- [Activity]
Starting at the first line and ending at the last, reproduce the records below exactly.

- [Supplied records]
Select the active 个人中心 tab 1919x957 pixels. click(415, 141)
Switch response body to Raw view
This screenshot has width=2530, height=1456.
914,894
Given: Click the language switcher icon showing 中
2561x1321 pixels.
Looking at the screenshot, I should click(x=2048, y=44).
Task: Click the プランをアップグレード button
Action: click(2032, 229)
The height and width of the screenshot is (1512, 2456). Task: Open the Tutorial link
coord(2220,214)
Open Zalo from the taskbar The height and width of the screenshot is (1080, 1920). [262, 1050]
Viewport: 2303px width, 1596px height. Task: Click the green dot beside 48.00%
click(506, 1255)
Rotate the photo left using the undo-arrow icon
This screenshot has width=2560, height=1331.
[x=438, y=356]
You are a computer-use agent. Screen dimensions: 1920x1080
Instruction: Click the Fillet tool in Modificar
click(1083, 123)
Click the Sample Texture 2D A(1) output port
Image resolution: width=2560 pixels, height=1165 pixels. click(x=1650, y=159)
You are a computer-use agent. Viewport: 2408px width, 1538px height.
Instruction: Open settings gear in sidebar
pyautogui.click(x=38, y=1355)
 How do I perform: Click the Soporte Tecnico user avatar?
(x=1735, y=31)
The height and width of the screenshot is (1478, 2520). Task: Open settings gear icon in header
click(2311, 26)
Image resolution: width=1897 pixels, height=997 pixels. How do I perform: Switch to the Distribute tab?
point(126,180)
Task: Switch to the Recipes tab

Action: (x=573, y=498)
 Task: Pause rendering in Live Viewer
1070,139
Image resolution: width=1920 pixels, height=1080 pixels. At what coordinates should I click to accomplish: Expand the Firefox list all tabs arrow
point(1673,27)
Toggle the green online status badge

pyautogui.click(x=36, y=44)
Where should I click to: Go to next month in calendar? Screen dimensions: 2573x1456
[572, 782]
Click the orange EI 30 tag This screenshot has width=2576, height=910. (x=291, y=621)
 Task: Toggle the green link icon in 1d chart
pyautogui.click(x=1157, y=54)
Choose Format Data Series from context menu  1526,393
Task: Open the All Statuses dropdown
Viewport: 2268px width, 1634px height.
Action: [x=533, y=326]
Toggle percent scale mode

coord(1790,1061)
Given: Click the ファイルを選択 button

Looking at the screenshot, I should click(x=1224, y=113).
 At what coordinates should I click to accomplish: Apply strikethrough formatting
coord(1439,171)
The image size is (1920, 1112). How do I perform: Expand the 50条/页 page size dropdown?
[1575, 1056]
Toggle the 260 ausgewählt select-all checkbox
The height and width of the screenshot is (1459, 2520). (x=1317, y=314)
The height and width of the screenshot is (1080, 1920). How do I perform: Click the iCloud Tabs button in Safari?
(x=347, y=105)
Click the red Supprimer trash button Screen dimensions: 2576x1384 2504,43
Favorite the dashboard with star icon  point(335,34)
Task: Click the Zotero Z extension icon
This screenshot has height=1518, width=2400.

- [Solution for this task]
Select the active 个人中心 tab 1919x957 pixels. click(415, 141)
Switch response body to Raw view
This screenshot has width=2530, height=1456.
914,894
Given: Click the language switcher icon showing 中
2561x1321 pixels.
Looking at the screenshot, I should click(x=2048, y=44).
Task: Click the プランをアップグレード button
Action: click(2032, 229)
The height and width of the screenshot is (1512, 2456). Task: Open the Tutorial link
coord(2220,214)
Open Zalo from the taskbar The height and width of the screenshot is (1080, 1920). [262, 1050]
Viewport: 2303px width, 1596px height. Task: Click the green dot beside 48.00%
click(506, 1255)
Rotate the photo left using the undo-arrow icon
This screenshot has width=2560, height=1331.
[x=438, y=356]
You are a computer-use agent. Screen dimensions: 1920x1080
Instruction: Click the Fillet tool in Modificar
click(1083, 123)
Click the Sample Texture 2D A(1) output port
Image resolution: width=2560 pixels, height=1165 pixels. click(x=1650, y=159)
You are a computer-use agent. Viewport: 2408px width, 1538px height.
Instruction: Open settings gear in sidebar
pyautogui.click(x=38, y=1355)
 How do I perform: Click the Soporte Tecnico user avatar?
(x=1735, y=31)
The height and width of the screenshot is (1478, 2520). Task: Open settings gear icon in header
click(2311, 26)
Image resolution: width=1897 pixels, height=997 pixels. How do I perform: Switch to the Distribute tab?
point(126,180)
Task: Switch to the Recipes tab

Action: (x=573, y=498)
 Task: Pause rendering in Live Viewer
1070,139
Image resolution: width=1920 pixels, height=1080 pixels. At what coordinates should I click to accomplish: Expand the Firefox list all tabs arrow
point(1673,27)
Toggle the green online status badge

pyautogui.click(x=36, y=44)
Where should I click to: Go to next month in calendar? Screen dimensions: 2573x1456
[572, 782]
Click the orange EI 30 tag This screenshot has width=2576, height=910. (x=291, y=621)
 Task: Toggle the green link icon in 1d chart
pyautogui.click(x=1157, y=54)
Choose Format Data Series from context menu  1526,393
Task: Open the All Statuses dropdown
Viewport: 2268px width, 1634px height.
Action: [x=533, y=326]
Toggle percent scale mode

coord(1790,1061)
Given: Click the ファイルを選択 button

Looking at the screenshot, I should click(x=1224, y=113).
 At what coordinates should I click to accomplish: Apply strikethrough formatting
coord(1439,171)
The image size is (1920, 1112). How do I perform: Expand the 50条/页 page size dropdown?
[1575, 1056]
Toggle the 260 ausgewählt select-all checkbox
The height and width of the screenshot is (1459, 2520). (x=1317, y=314)
The height and width of the screenshot is (1080, 1920). How do I perform: Click the iCloud Tabs button in Safari?
(x=347, y=105)
Click the red Supprimer trash button Screen dimensions: 2576x1384 2504,43
Favorite the dashboard with star icon  point(335,34)
Task: Click the Zotero Z extension icon
This screenshot has height=1518, width=2400.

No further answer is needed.